Tali valori possono variare in base al sesso, all’età , al peso corporeo, alla razza, all’apparecchio adoperato per effettuare la misurazione, all’ora del giorno, allo stato psicofisico e di salute generale dell’individuo, per cui non è facile fissare dei valori di riferimento ideali. In linea generale, ma tenendo conto della variabilità dei risultati, si considera ideale una pressione massima (o sistolica) di 115-120 mmHg e minima (o diastolica) di 75-80 mmHg.
Il rischio di sviluppare malattie cardiovascolari aumenta progressivamente a partire da valori superiori a 115/75 mmHg, sconfinando nel patologico (ipertensione) oltre i 140/90 mmHg. Tale rischio quantifica le probabilità di subire una malattia a carico del cuore o dei vasi sanguigni ed è aumentato dalla presenza, oltre che di alti valori della pressione, di fattori quali il fumo, il diabete, il sovrappeso, la sedentarietà , l’abuso di alcool, una dieta troppo ricca di colesterolo, grassi saturi e zuccheri.

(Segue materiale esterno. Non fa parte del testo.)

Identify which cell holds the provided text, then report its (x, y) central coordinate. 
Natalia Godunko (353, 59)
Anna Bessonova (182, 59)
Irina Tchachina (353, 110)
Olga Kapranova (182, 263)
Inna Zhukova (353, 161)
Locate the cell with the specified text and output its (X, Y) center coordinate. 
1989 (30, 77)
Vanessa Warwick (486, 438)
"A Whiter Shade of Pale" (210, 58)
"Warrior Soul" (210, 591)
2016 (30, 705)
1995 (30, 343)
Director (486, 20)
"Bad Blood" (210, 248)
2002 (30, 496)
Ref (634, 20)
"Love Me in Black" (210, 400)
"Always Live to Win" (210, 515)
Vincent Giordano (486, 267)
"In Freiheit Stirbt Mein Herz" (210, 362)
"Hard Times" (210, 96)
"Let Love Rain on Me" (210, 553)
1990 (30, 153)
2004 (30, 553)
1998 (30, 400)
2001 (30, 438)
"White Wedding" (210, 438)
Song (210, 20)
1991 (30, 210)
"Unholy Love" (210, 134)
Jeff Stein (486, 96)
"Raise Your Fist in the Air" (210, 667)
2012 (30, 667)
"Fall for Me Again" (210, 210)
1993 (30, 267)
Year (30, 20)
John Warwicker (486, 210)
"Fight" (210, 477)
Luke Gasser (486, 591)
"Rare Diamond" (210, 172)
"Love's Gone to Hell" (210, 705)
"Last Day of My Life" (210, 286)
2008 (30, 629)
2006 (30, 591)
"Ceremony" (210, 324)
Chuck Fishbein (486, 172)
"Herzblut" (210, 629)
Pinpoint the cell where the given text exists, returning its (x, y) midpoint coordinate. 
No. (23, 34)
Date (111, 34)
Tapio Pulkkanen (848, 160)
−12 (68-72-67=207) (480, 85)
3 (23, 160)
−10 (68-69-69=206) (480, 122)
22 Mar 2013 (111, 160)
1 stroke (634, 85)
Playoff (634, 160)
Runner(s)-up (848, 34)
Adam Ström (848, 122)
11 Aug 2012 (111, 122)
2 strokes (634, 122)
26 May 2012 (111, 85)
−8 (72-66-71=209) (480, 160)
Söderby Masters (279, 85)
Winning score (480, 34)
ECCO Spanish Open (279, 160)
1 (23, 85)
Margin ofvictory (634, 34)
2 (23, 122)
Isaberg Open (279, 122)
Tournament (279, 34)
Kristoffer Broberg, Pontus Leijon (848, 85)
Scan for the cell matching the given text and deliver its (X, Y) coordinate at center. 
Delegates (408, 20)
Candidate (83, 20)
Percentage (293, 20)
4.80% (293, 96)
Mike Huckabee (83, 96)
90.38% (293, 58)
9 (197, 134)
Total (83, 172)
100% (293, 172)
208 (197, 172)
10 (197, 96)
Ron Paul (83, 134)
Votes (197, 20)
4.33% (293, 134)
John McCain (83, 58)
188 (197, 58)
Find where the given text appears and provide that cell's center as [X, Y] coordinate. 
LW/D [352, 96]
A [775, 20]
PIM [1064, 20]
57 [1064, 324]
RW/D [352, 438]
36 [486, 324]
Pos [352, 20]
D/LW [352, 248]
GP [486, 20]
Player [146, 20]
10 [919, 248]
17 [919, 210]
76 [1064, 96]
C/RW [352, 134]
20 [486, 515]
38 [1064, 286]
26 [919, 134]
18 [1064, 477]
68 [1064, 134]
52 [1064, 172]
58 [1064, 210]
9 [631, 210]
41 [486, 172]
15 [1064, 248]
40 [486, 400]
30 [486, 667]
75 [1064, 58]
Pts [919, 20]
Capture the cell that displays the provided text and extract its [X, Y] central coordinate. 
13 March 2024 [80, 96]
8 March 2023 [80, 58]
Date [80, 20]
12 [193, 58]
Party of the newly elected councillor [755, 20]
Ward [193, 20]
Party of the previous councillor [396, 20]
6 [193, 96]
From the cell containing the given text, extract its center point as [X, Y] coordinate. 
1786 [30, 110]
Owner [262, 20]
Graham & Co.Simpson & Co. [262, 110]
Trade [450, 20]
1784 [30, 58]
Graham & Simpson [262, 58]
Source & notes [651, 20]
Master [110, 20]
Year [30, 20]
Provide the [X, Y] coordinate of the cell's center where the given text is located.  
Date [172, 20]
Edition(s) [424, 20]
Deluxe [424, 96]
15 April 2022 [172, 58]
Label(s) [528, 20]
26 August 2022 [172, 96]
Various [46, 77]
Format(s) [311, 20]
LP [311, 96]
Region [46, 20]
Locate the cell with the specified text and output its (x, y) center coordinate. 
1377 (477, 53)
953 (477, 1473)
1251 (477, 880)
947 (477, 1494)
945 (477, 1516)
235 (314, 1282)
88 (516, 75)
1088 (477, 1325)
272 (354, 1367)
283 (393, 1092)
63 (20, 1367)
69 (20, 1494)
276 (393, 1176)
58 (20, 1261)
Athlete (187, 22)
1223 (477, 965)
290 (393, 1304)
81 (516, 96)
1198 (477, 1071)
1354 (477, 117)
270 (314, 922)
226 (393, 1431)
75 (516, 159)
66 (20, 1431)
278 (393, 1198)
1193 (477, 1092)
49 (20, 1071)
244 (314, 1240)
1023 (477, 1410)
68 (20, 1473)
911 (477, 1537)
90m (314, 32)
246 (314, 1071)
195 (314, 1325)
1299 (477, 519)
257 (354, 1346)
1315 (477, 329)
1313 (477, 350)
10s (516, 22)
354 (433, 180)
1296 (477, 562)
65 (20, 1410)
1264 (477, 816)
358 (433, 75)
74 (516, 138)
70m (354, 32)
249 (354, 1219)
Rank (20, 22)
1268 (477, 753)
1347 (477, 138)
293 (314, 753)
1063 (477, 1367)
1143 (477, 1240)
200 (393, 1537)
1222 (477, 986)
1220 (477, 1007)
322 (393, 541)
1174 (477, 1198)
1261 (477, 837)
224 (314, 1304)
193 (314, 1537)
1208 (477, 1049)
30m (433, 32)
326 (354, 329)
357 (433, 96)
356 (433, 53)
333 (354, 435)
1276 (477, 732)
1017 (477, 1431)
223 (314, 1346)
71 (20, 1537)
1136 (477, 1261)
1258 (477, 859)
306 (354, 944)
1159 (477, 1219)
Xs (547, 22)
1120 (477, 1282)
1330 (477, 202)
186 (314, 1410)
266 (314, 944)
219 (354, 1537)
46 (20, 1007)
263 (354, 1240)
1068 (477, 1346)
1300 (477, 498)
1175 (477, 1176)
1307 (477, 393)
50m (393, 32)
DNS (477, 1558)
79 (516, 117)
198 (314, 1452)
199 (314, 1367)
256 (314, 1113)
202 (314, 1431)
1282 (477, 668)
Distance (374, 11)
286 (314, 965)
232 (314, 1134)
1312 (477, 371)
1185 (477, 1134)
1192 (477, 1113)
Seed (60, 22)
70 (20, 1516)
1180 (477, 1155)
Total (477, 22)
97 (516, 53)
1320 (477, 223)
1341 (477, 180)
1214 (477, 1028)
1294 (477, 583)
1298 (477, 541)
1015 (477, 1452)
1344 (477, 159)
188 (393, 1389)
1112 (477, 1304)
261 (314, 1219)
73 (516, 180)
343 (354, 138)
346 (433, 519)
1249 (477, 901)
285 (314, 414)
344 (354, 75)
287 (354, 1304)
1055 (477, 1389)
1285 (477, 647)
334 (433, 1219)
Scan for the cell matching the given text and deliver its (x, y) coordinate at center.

Dato che nella maggior parte dei casi non dà alcun tipo di disturbo evidente, la pressione alta viene spesso scoperta in modo del tutto casuale. Infatti solo a valori molto alti può causare mal di testa, capogiri o epistassi. Altri sintomi, non specifici dell'ipertensione ma spesso associati a essa, sono sudorazione eccessiva, crampi ai muscoli, debolezza, bisogno di urinare spesso, palpitazioni.
Anche se i suoi sintomi non sono evidenti, l’ipertensione è uno dei principali nemici della salute. Infatti, il cuore e le arterie, costretti ad un lavoro di gran lunga maggiore rispetto a quello che dovrebbero supportare, subiscono alterazioni e in particolare le arterie divengono più fragili, si possono rompere ed arrivare anche a causare danno agli organi che nutrono, come cuore, cervello, reni e occhi. Le conseguenze di ciò sono infarto, scompenso cardiaco, ictus cerebrale e insufficienza renale.
La misurazione della pressione arteriosa è, pertanto, particolarmente consigliata a pazienti anziani, donne in gravidanza e diabetici per monitorare l’andamento della pressione e prevenire, o contrastare, l’ipertensione. Rilevando le variazioni della pressione, il paziente e il suo medico possono anticipare i rischi cardiovascolari.
Tale misurazione è facile e non invasiva, può essere effettuata tramite i tradizionali sfigmomanometri oppure con le più moderne apparecchiature elettroniche, automatiche e di facile utilizzo.